Ação atendeu mais de 81 mil vítimas e mobilizou 65 mil agentes.
Durante o período da operação, foram apreendidos mais de 2 kg de drogas, 632 armas de fogo, 11.902 munições e 648 armas brancas. Segundo os investigadores, esses instrumentos poderiam ser usados em crimes de violência doméstica.
Conscientização e prevenção
O Ministério da Justiça ressaltou que, além da repressão qualificada, a operação buscou promover ações de prevenção, conscientização e ampliação da rede de proteção às mulheres em situação de vulnerabilidade.

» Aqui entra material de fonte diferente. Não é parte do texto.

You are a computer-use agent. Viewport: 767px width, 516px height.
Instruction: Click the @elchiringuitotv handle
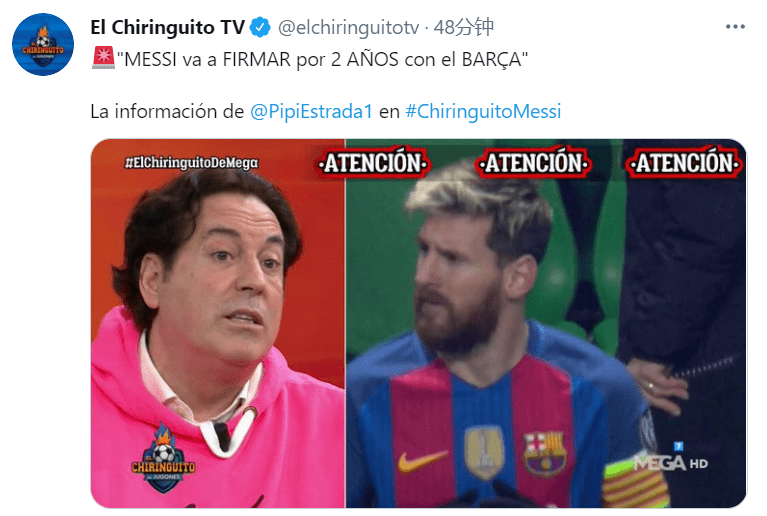[x=348, y=27]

“Foram realizadas palestras, rodas de conversa e distribuição de material informativo em espaços públicos, escolas e comunidades, alcançando diretamente 13,6 milhões de pessoas em todo o Brasil”, informou a pasta.
Essas atividades tiveram como objetivo ampliar o diálogo sobre igualdade de gênero, fortalecer a rede de apoio e incentivar a denúncia de casos de violência. “Ao todo, foram mobilizados 65.628 agentes de segurança pública, que realizaram 181.267 procedimentos operacionais durante a operação”, acrescentou o ministério.
Integração entre forças
De acordo com o diretor da Diretoria de Operações Integradas e de Inteligência (Diopi), da Secretaria Nacional de Segurança Pública, Rodney da Silva, a operação representa “um marco da integração entre polícias civis, militares, técnico-científicas, penais, bombeiros e guardas municipais, que atuaram lado a lado com o Poder Judiciário, o Ministério Público e a sociedade civil”.
Ele destacou ainda que a estratégia está baseada em diferentes frentes de atuação. Segundo Rodney da Silva, a prevenção, a repressão qualificada e o diálogo são “pilares para que se rompa o ciclo de violência e protegermos quem mais precisa”.